FDA Compassionate Use:

This protocol relates to the use of an investigational medicine outside of a clinical trial to treat a serious or life-threatening condition. Mercury toxicity is often such a condition. A request for "Compassionate Use" or "Expanded Access" must be requested by a licensed doctor and approved by the FDA for an individual. Requests are made by phone or email. Adverse events must be immediately reported to the FDA.

EAPs conditions of use:

• has a serious and life-threatening condition
• has no other comparable treatment option
• has exhausted approved treatment options
• likely to have benefits that outweigh the risks
• if drug is in clinical trials but does not qualify

See FDA expanded access contact information and forms.

Right To Try:

A US law passed in 2018 provides another way to access unapproved drugs. Right to try is only for drugs in a FDA phase 1 trial. This law is used to request access to an unapproved drug from a company that makes it, without having to go through the FDA.

FDA Phase 1, 2, 3 Trials:

Consultants and contractors:

• ProPharma
• Consano - clinical research trials
• FDA Compliance Group

 

 

Potential Sources of Funding:

We have a chicken and egg problem. Those financing an endeavor want to see a research team who will develop the chelator. It's hard to put together a scientific team when we can't identify financing.

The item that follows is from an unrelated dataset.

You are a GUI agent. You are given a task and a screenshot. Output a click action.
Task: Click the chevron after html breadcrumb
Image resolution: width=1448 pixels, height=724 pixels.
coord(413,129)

Potential Funding Sources:

• NSF: National Science Foundation
• NIH: National Institute of Health
• National Institute of Environmental Health Sciences
• World Health Organization https://www.who.int/
• United Nations:
  • UN Mercury Program
  • UN Environment, Chemicals and Health Branch https://www.unep.org/
• Crowd Funding:
  • GoFundMe
  • Indiegogo
  • Kickstarter
  Medical Research Crowd Funding:
  • Experiment - fund research
  Is crowdfunding a viable source of clinical trial research funding?

 

 

Call To Action:

This web page is meant to instigate and inspire a call to action to take a journey towards pioneering the development of a new mercury chelator. The demand it urgent. It is hoped that development teams can be formed to harness the power of modern computational chemistry tools to engineer a breakthrough solution for a safe and effective mercury chelation compound. This call to action is dependent upon the expertise and passion of dedicated scientists and research teams to bring this vision to life. Join us to unite and rally passionate scientists and experts to collaborate on the quest to safeguard global health and environmental well-being from the harmful effects of mercury.

Note that this website does not have the financial or technical means to undertake this call to action.

 

 

 

A listing on this web page does not mean that this website endorses any given business or institution.